Provided material:
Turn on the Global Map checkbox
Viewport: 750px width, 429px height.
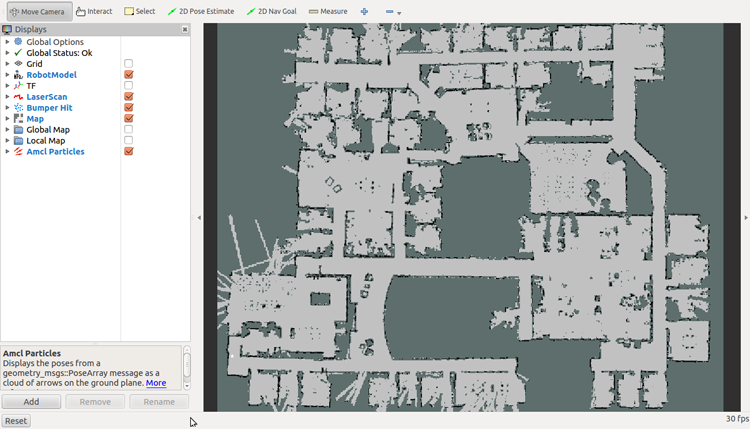129,130
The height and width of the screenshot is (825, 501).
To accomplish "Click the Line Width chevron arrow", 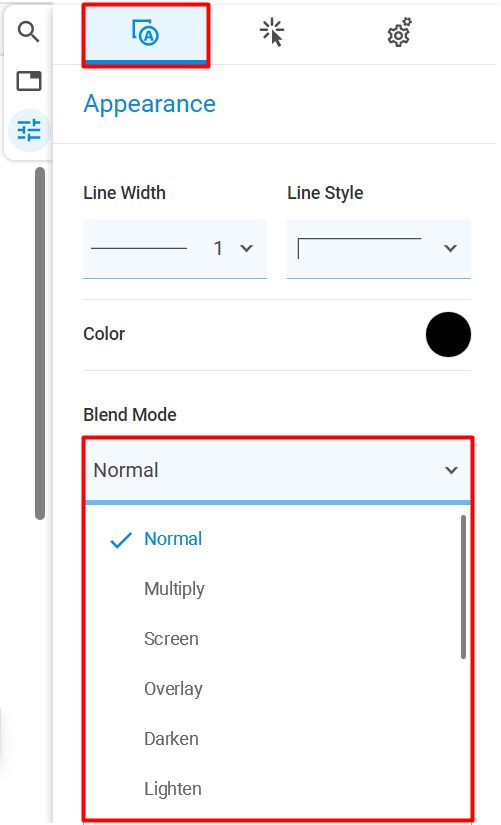I will [x=246, y=248].
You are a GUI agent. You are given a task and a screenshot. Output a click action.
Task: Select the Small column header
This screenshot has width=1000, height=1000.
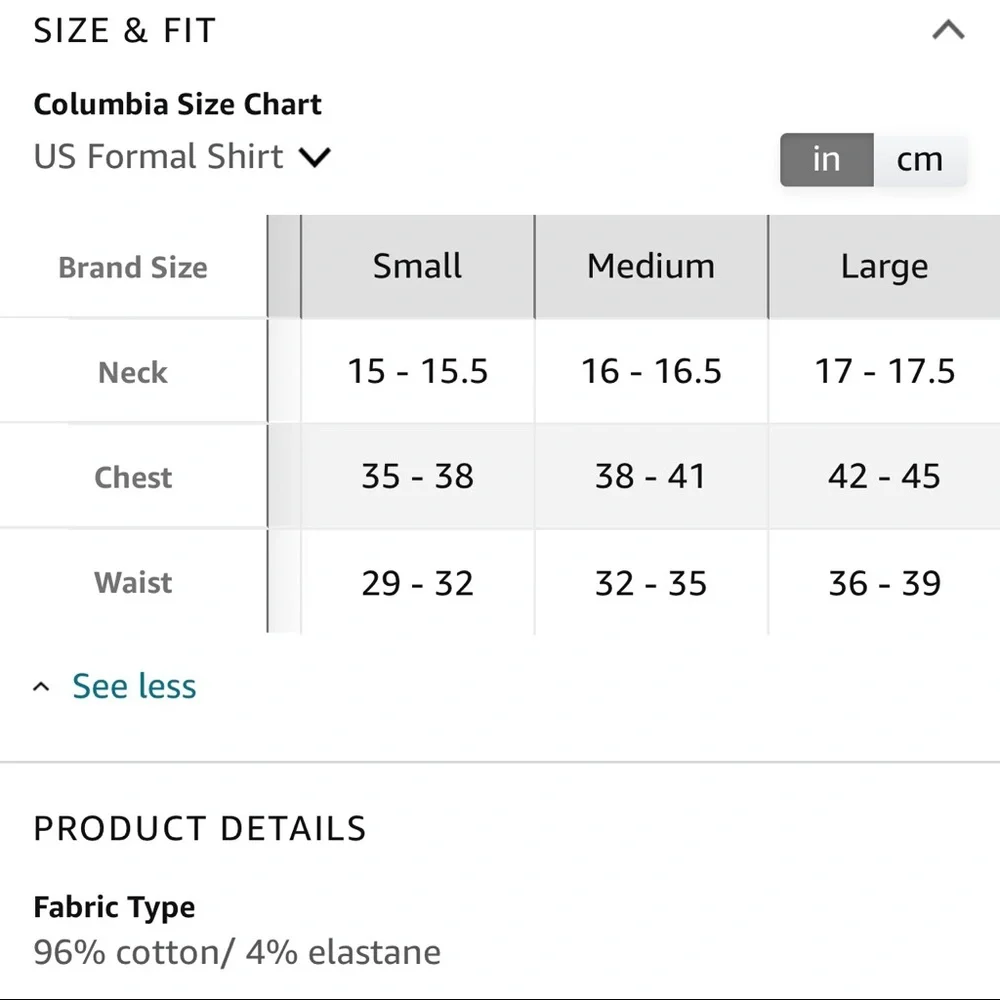(x=417, y=266)
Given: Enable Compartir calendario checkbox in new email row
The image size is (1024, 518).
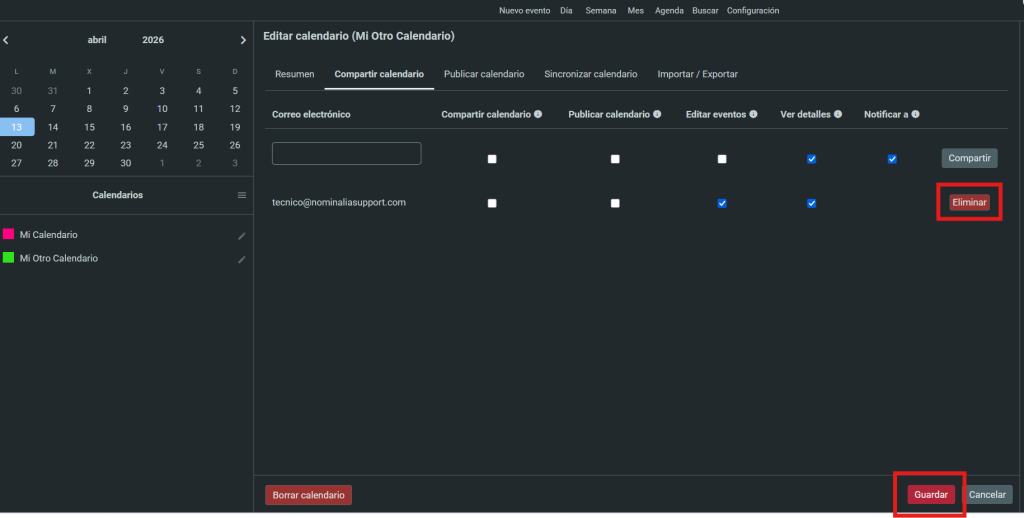Looking at the screenshot, I should tap(492, 158).
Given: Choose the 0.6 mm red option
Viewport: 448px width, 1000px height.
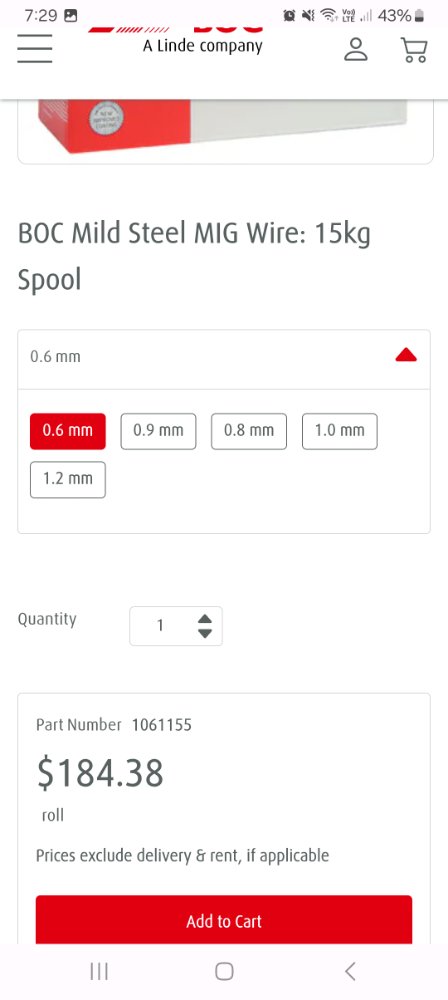Looking at the screenshot, I should (68, 431).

About this task:
The lines to reproduce run from the line containing "Task: Select the Small column header" through the last line of the records above, both included. Copy them exactly and drop the pictures.

Task response:
Task: Select the Small column header
This screenshot has width=1000, height=1000.
(x=417, y=266)
Given: Enable Compartir calendario checkbox in new email row
The image size is (1024, 518).
Looking at the screenshot, I should tap(492, 158).
Given: Choose the 0.6 mm red option
Viewport: 448px width, 1000px height.
Looking at the screenshot, I should (68, 431).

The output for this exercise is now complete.